▸ **To-do item**
Repeat the part of the material that opens with the line containing "Locate an element on the screen. This" and closes with the line containing "edge-mode-swipe is located", keeping both of those lines. Leave the pictures out of your answer.

▸ **Information**
:::
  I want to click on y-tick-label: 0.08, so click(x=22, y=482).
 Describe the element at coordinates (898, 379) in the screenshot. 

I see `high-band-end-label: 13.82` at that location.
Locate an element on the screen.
:::
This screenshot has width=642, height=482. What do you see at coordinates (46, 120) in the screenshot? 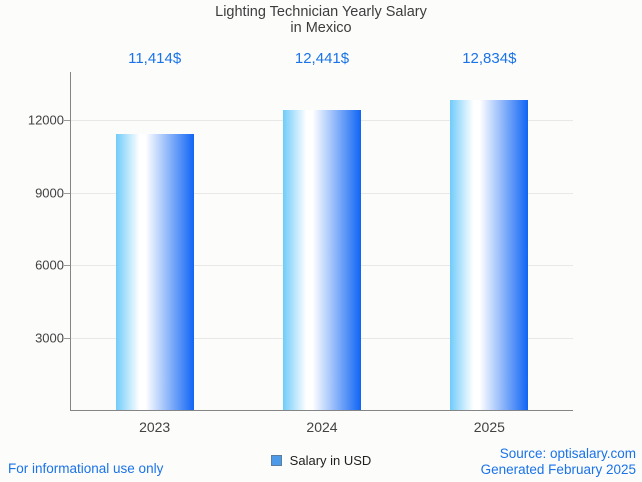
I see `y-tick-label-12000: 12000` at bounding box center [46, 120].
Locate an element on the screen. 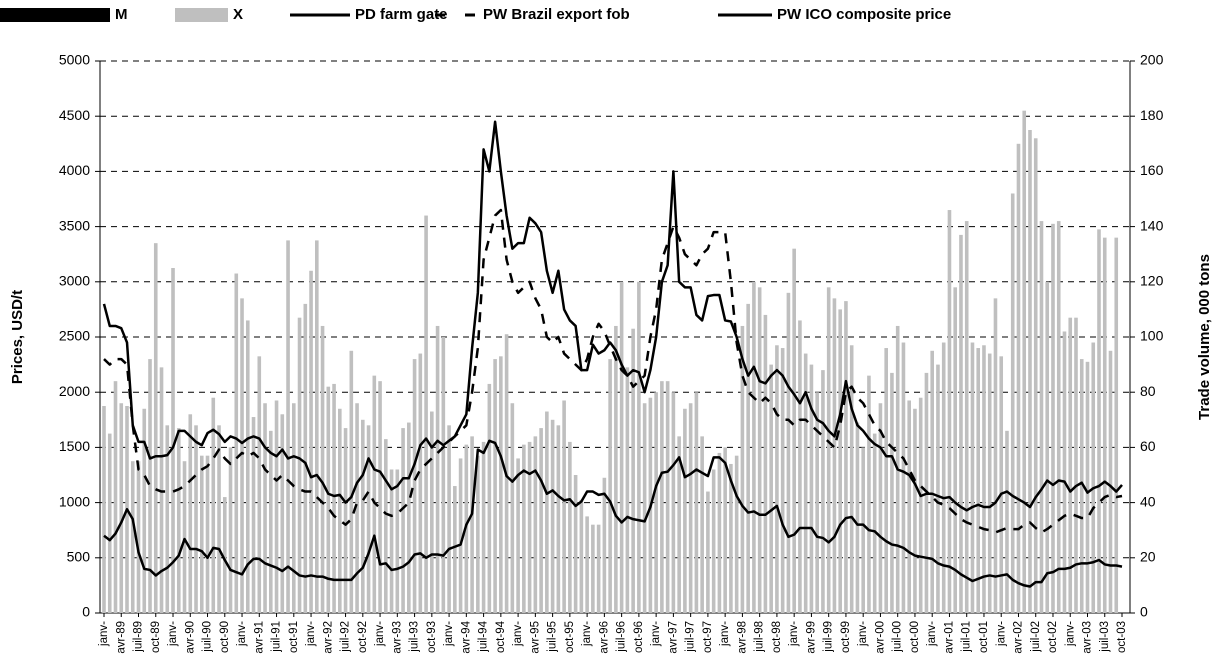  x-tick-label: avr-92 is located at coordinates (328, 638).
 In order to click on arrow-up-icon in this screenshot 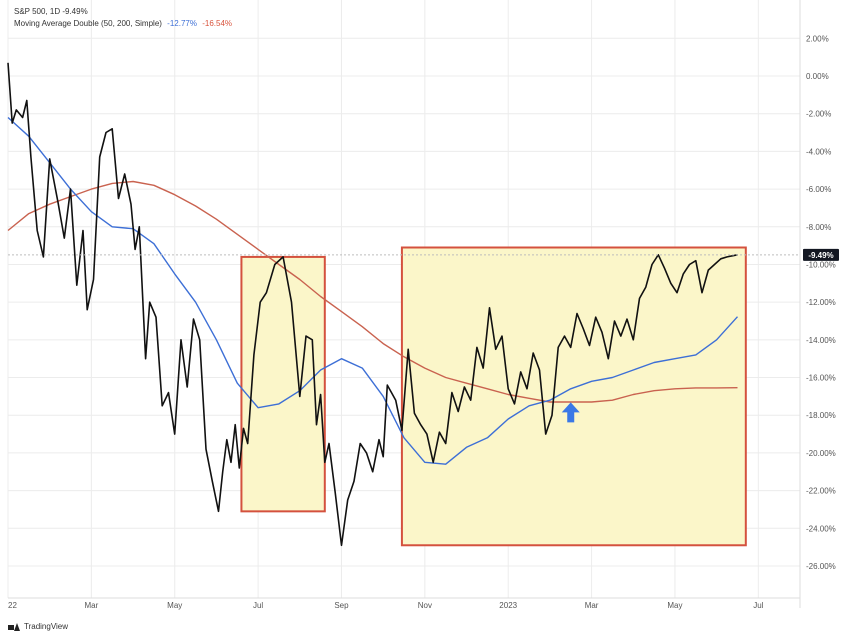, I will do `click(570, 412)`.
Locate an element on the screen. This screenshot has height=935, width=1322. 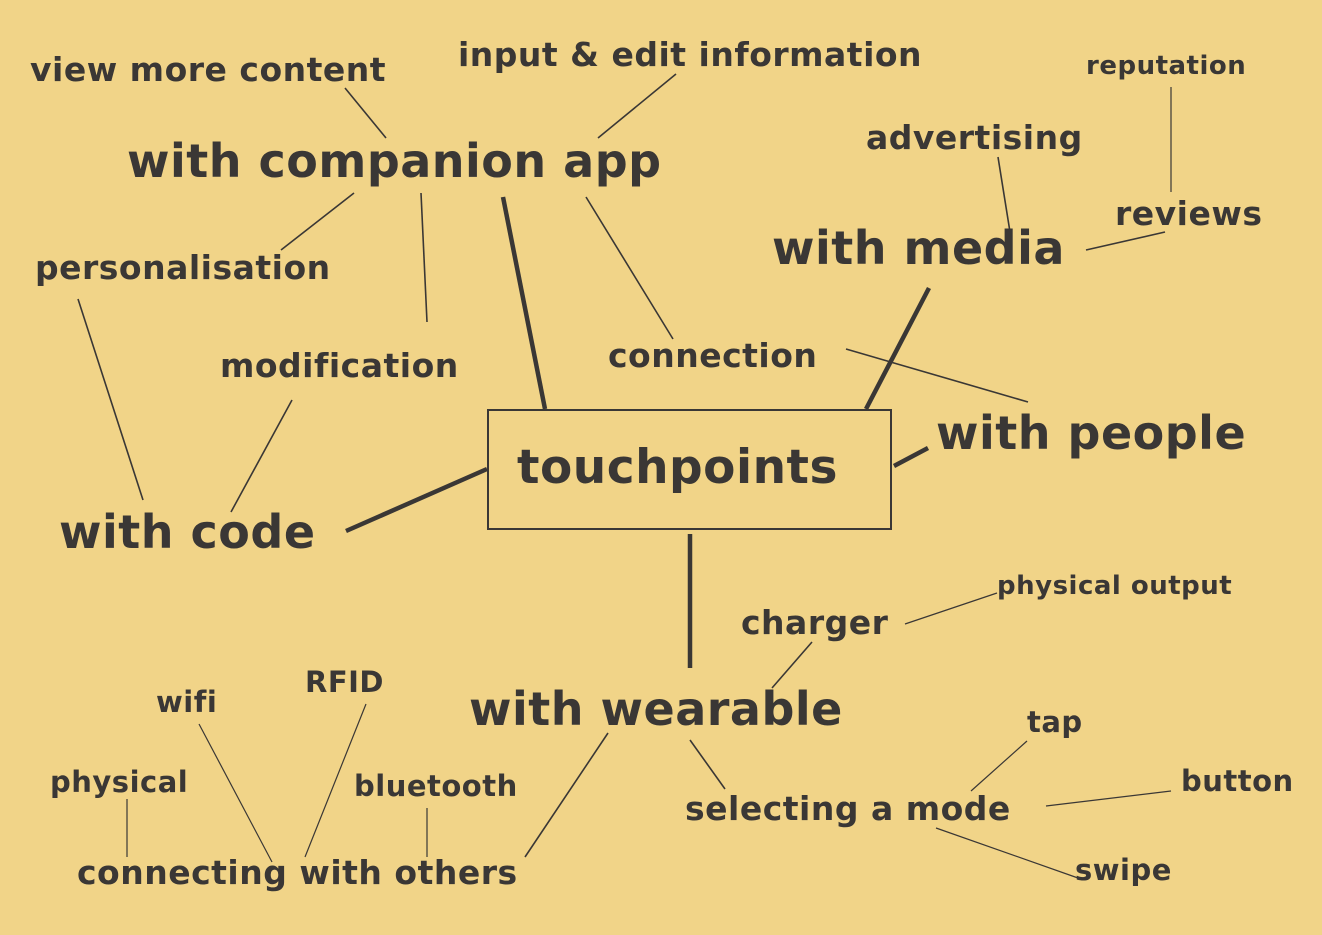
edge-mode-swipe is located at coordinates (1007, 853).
:::
▸ **Expected answer**
Locate an element on the screen. This screenshot has height=935, width=1322. 
edge-mode-swipe is located at coordinates (1007, 853).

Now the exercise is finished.